__Exercise task__: Output, without alteration, the lines of the listing from the line containing "How do I perform: Switch to the Code tab?" through the line containing "Action: pos(52,445)", inclusive of both.

__Recorded data__:
• • •
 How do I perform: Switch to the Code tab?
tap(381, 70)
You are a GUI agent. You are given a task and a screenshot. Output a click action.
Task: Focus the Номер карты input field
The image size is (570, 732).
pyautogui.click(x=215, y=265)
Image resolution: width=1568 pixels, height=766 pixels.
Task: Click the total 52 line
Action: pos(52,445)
• • •
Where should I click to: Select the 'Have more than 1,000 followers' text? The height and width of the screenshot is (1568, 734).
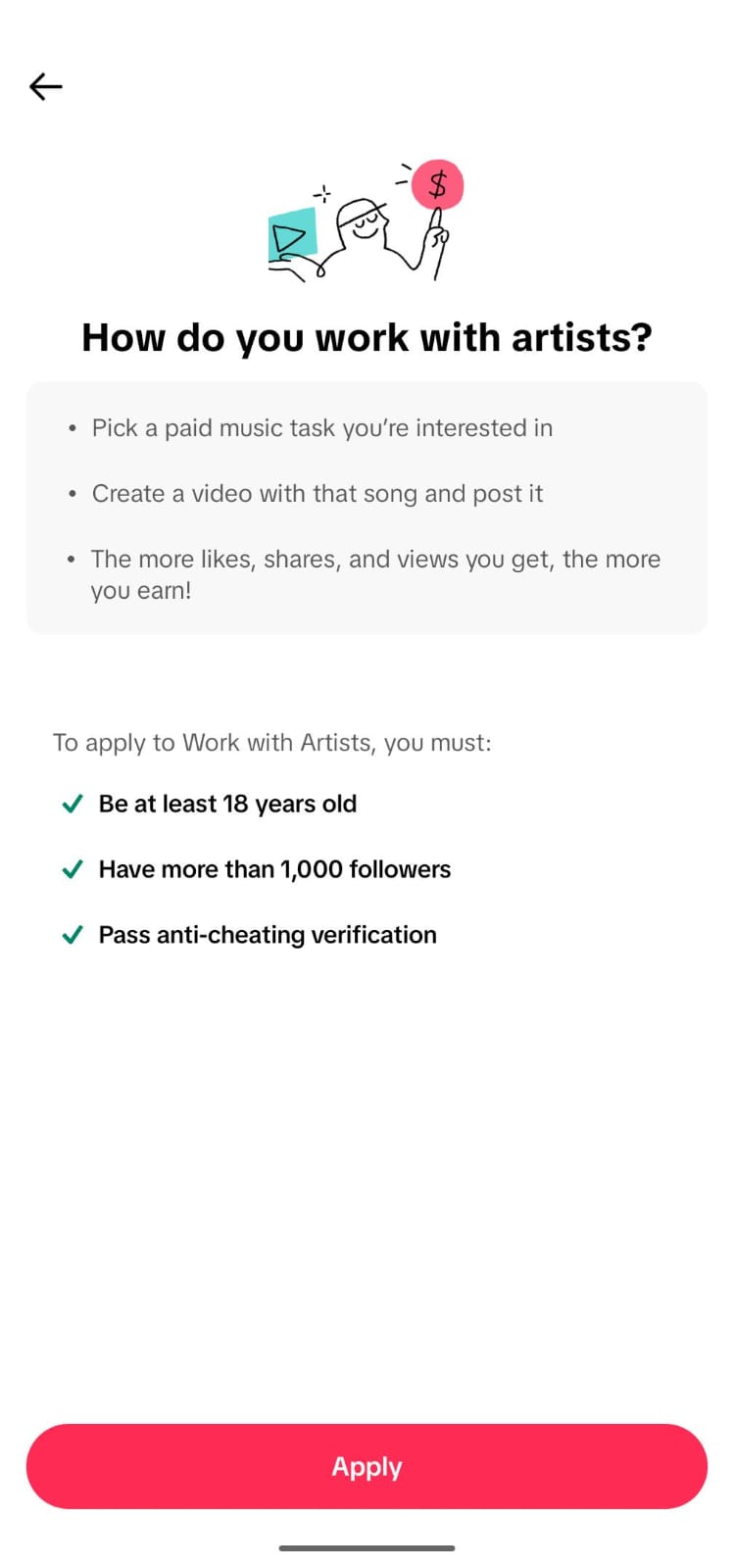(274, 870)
• • •
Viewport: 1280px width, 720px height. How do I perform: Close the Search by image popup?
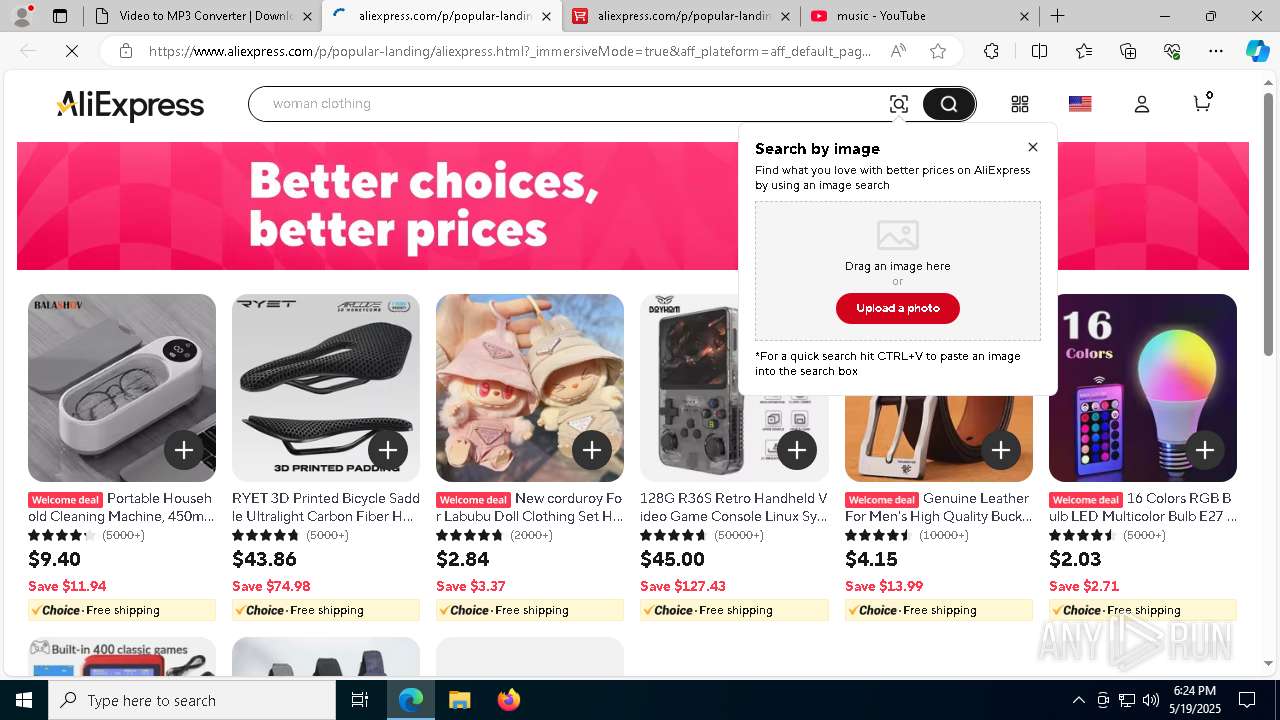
• • •
__Problem solution__:
 How do I perform: Switch to the Code tab?
tap(381, 70)
You are a GUI agent. You are given a task and a screenshot. Output a click action.
Task: Focus the Номер карты input field
The image size is (570, 732).
pyautogui.click(x=215, y=265)
Image resolution: width=1568 pixels, height=766 pixels.
Task: Click the total 52 line
Action: pos(52,445)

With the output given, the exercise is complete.